Once the pictures are removed, restate the listing word for word.

•••

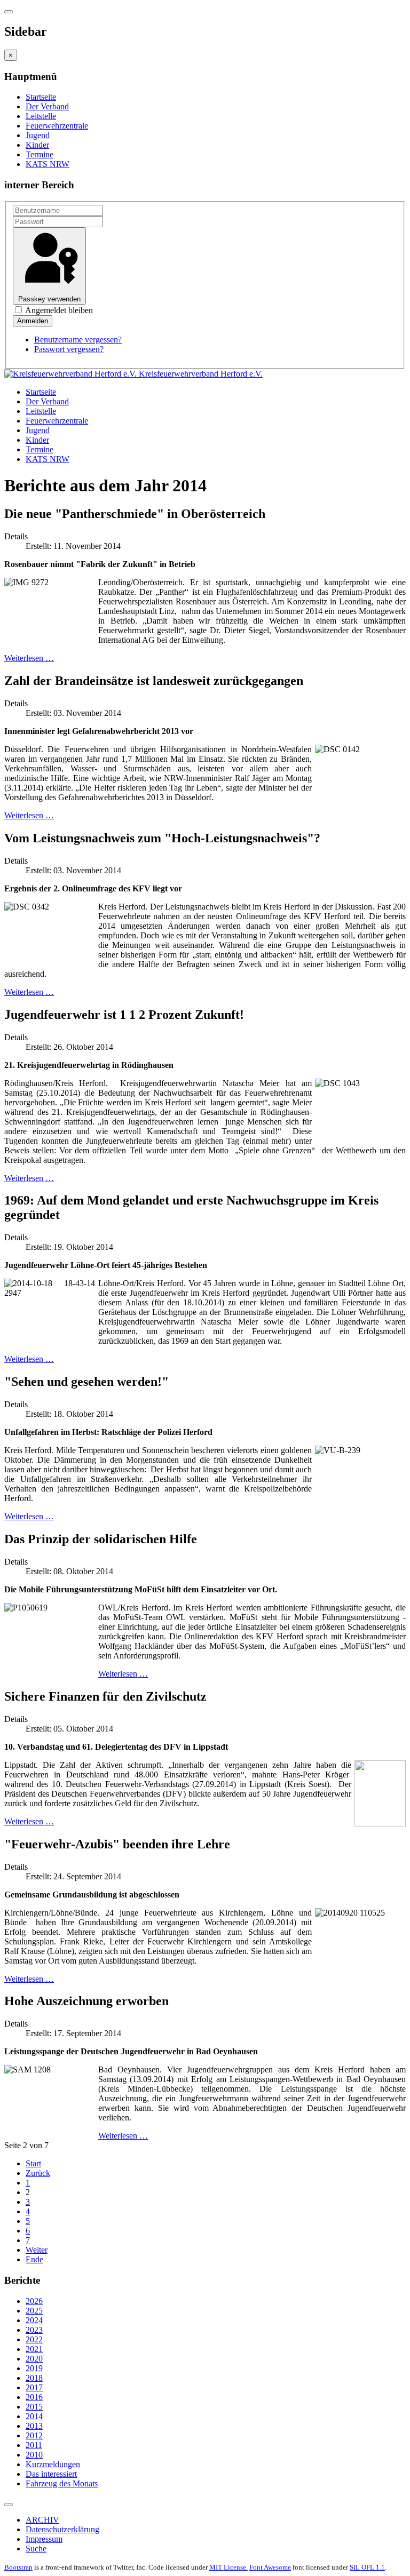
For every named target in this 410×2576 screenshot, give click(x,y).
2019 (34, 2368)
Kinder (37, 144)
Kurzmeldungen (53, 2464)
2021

•••

[Answer area]
For every named target in this 410×2576 screenshot, give click(x,y).
2019 (34, 2368)
Kinder (37, 144)
Kurzmeldungen (53, 2464)
2021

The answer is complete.